Value promptTemplate = Constructor.createPromptTemplate("Tell me about {topic}?");
// Create prompt, model inference chain.
return Constructor.createSerialChain(
new ArrayList<>(ImmutableList.of(promptTemplate, mediaPipeLlmInferenceModel)));
}
Additionally, following example illustrates how to instantiate and use LLM Inference in a LangChain -> on-device deployment. Code is authored in Python for IR to be deployed on your device:
my_chain = chains.LLMChain(
llm=interop.langchain.CustomModel(uri="/device/llm_inference",
config={"model_path": "/data/local/tmp/llm/gemma-2b-it-gpu-int4.bin",
"max_tokens": 64,
"top_k": 40,
"temperature": 0.8,
"random_seed": 100}),
prompt=prompts.PromptTemplate(
input_variables=["topic"],
template="Q: Tell me about {topic}? A: ",
),
)
Llama.cpp is a popular OSS framework that enables LLM inference across many platforms with minimal setup. It supports a massive collection of models including Gemma, Llama, Mistral, Phi, Falcon, StableLM, etc (the entire list can be found on the repo).

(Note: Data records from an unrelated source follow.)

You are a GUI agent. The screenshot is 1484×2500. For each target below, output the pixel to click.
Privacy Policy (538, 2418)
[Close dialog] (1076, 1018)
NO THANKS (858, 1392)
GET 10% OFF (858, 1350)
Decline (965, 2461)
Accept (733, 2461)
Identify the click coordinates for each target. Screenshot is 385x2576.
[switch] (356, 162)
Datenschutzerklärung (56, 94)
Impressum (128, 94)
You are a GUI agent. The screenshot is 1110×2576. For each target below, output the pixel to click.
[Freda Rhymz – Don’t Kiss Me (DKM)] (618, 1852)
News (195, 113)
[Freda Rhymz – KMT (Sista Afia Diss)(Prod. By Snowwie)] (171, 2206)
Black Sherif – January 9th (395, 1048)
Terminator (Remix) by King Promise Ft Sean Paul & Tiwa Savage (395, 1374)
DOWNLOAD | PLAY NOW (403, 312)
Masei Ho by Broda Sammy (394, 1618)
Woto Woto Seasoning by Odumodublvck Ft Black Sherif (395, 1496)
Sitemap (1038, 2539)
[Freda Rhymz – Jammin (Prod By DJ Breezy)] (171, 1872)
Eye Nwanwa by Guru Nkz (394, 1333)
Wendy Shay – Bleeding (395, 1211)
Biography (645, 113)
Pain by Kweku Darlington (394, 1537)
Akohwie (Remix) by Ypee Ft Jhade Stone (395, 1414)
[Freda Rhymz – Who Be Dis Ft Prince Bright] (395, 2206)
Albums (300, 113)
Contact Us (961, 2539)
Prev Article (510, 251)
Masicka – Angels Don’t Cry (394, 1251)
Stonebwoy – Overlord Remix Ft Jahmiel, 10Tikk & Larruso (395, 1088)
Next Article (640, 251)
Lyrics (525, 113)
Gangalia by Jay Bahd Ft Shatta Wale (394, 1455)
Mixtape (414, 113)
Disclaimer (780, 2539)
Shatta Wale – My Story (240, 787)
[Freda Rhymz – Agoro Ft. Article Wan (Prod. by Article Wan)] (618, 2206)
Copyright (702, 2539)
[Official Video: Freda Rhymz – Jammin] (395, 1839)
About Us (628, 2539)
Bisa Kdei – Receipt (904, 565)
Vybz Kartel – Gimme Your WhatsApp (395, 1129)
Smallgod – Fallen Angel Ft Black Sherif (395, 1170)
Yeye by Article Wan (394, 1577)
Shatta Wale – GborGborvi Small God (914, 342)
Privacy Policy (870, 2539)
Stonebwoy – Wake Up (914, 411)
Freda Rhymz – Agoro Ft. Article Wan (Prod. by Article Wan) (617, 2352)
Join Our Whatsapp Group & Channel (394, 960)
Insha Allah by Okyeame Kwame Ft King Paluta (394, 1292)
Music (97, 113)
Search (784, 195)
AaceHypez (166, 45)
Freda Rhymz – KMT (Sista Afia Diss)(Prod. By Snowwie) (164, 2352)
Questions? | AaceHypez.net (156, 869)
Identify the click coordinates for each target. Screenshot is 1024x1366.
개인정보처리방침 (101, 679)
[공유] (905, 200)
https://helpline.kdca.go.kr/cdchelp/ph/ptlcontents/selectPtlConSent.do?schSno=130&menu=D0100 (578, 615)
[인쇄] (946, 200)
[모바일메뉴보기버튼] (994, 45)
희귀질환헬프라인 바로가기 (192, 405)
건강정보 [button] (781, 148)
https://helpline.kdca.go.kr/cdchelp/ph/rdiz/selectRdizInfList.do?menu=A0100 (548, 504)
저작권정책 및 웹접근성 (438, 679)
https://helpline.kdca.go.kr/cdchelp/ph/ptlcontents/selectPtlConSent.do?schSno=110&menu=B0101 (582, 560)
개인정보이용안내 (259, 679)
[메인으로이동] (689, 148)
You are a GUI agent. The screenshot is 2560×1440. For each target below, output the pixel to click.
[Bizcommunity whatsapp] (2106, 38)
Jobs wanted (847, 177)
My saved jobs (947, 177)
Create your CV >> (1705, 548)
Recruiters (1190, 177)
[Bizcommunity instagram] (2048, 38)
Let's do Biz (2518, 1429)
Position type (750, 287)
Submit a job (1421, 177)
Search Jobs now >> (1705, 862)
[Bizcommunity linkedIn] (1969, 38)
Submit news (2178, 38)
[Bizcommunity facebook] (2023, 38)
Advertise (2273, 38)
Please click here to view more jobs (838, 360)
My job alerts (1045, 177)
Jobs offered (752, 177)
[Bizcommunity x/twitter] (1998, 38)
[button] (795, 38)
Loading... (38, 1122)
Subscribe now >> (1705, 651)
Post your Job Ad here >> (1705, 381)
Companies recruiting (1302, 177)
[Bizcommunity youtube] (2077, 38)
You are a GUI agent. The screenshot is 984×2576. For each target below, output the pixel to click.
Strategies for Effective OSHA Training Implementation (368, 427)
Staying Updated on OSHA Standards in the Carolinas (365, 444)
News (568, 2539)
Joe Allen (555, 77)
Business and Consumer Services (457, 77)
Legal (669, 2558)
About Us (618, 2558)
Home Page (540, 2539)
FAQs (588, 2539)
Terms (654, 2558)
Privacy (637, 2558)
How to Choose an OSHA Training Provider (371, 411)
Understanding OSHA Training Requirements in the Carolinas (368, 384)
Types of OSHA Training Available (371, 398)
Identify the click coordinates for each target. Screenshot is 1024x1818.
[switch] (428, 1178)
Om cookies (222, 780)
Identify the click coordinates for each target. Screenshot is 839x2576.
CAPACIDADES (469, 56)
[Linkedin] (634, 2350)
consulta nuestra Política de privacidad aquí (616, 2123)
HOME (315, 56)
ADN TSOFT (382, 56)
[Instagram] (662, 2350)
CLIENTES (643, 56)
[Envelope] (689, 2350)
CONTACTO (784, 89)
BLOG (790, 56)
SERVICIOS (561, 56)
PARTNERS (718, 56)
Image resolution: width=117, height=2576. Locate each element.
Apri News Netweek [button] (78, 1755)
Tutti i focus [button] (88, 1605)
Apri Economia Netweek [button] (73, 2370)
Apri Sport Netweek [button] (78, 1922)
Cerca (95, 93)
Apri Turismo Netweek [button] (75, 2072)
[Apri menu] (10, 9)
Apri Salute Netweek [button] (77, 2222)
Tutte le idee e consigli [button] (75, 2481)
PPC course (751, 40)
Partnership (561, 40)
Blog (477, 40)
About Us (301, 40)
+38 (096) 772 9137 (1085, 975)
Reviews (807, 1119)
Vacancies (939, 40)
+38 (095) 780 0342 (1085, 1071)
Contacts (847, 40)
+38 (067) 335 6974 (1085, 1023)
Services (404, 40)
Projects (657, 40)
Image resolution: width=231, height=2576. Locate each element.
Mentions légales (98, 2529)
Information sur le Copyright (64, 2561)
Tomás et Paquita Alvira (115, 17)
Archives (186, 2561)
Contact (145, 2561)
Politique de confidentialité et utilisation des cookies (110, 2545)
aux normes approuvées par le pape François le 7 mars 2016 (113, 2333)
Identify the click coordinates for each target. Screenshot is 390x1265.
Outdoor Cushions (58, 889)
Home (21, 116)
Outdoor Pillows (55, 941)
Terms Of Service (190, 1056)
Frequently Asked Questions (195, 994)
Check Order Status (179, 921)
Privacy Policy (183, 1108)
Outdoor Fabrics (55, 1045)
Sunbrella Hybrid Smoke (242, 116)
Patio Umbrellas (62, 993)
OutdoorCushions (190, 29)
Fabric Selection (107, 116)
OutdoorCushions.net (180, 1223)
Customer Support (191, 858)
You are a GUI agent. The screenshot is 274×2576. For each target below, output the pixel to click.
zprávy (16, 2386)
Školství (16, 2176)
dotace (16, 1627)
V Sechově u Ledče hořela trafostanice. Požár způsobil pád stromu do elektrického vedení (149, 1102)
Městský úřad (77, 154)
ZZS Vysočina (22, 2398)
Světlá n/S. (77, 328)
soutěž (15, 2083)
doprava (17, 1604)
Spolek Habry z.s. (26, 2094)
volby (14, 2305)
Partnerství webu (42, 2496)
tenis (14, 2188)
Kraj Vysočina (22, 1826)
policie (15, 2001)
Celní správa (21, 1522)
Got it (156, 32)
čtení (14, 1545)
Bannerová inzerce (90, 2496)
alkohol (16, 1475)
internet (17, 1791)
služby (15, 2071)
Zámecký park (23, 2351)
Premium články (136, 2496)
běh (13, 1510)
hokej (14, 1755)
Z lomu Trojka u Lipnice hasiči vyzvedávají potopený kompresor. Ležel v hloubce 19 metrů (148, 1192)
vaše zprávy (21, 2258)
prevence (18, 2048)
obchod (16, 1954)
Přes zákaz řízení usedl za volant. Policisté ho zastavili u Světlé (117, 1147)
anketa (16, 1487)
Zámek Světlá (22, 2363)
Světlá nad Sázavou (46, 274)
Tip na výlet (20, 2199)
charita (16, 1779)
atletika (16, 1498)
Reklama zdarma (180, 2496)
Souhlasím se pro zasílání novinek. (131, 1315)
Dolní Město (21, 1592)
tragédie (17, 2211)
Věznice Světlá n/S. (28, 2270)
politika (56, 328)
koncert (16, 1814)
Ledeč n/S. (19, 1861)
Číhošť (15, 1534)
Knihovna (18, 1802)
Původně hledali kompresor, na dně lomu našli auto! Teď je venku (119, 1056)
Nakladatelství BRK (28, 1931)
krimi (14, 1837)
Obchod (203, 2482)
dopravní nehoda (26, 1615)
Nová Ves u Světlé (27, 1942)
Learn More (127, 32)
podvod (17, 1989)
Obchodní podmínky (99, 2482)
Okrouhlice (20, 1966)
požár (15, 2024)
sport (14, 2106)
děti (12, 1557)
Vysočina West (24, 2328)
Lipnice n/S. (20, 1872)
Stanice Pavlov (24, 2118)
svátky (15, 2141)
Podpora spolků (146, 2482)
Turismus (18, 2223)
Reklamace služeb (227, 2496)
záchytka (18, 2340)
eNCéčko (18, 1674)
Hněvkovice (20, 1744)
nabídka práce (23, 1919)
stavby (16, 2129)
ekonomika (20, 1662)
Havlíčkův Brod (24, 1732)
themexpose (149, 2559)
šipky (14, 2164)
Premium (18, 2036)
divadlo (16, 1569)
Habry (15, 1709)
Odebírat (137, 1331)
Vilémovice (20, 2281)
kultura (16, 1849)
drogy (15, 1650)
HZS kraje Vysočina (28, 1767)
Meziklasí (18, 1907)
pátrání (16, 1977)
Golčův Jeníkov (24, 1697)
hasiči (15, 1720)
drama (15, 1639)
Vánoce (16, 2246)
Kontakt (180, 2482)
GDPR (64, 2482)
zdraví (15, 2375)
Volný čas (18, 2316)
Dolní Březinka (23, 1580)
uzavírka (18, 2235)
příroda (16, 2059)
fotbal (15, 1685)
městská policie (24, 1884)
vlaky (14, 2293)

LlamaCpp includes tools for converting models to its preferred format (GGUF), but for standard models it is likely easiest to obtain the models directly as GGUF files from Hugging Face. A Hugging Face search of "GGUF" will yield 1000s of models that can easily be run with Llama.cpp.
Many models will include many quantization options indicating the bits,
quantization technique, and size. For example, one of the most popular options
Q4_K_M indicates 4-bit quantization, k-quant (newer GGML quant method),
and medium size.
These models can be downloaded from Hugging Face (using the website, the Hugging Face CLI, or GitHub LFS) and directly uploaded onto your device. Some models to consider include:
When running the model in your GenC code, you'll need to include the absolute model path, the number of threads Llama.cpp can use, and the max tokens to generate (responses may end early if a EOS is detected). For example, if creating the IR in Python to run on-device, the following could be used:
my_chain = chains.LLMChain(
llm=genc.python.interop.langchain.CustomModel(uri="/device/gemma",
config={"model_path": "/data/local/tmp/gemma-2b-it-q4_k_m.gguf",
"num_threads": 4,
"max_tokens": 64}),
prompt=prompts.PromptTemplate(
input_variables=["question"],
template="Q: {question}? A: ",
),
)
Note the included example runtime used in the tutorials has Llama.cpp registered
as the handler of the /device/gemma model for simplicity's sake, but you can
opt to use a different name, model, or model provider in your custom deployment.